FIG. 1 is a graph showing the effect of compound A on the proliferation of synovial fibroblasts. FIG. 2 is a histogram showing the effect of Compound A on the cell cycle progression of synovial fibroblasts. FIG. 3A is a graph showing changes in arthritis score due to oral administration of Compound A. FIG. 3B is a graph showing changes in limb thickness due to oral administration of Compound A. FIG. 3C is a graph showing changes in the width of the ankle by oral administration of Compound A. FIG. 3D is a graph showing changes in arthritis score due to intraperitoneal administration of Compound A. FIG. 4 is a graph showing the effect of Compound A on type II collagen (CII) reactive T cell proliferation.

Claims (5)

A synovial cell proliferation inhibitor comprising, as an active ingredient, at least one of a compound represented by the following structural formula (A) and a pharmaceutically acceptable salt thereof.

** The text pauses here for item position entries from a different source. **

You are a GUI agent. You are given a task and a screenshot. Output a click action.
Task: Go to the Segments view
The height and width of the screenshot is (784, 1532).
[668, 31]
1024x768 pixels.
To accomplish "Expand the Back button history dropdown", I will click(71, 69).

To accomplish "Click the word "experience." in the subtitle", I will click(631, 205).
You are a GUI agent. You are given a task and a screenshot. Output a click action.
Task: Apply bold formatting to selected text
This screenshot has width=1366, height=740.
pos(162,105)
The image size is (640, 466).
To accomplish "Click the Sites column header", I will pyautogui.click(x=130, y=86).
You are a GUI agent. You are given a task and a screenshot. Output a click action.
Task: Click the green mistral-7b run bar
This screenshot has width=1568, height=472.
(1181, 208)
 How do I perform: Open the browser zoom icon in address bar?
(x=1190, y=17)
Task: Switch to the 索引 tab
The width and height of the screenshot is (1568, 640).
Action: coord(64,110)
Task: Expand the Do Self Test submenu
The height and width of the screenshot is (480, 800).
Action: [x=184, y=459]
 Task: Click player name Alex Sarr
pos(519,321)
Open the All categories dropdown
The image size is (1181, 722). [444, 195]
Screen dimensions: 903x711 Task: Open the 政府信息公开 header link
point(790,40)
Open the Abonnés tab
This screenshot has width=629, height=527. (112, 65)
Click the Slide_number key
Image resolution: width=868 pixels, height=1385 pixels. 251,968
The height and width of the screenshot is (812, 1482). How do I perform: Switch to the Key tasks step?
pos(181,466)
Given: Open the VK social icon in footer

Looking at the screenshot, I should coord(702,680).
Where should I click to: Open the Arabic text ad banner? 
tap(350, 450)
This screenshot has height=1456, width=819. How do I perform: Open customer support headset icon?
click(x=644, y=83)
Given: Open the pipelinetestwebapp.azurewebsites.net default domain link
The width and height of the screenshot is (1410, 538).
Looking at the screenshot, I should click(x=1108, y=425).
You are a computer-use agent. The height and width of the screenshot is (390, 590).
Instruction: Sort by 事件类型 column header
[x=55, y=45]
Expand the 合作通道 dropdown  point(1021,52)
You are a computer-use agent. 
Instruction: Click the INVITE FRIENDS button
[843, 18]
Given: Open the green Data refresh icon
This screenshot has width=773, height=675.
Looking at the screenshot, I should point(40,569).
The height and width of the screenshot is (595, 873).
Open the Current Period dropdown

  A medicinal composition comprising the synovial cell proliferation inhibitor of claim 1.   The medicinal composition according to claim 2, which is at least one of an anti-rheumatoid arthritis agent, an anti-osteoarthritis agent, an anti-psoriatic arthritis agent, and an anti-gout agent.   The medicinal composition according to any one of claims 2 to 3, which is used for the treatment of at least one of rheumatoid arthritis, osteoarthritis, psoriatic arthritis, and gout. A synovial cell growth inhibitor according to claim 1 and a medicinal composition according to any one of claims 2 to 4 are administered, and rheumatoid arthritis, osteoarthritis, psoriatic arthritis, and gout A treatment method characterized by treating at least one of them.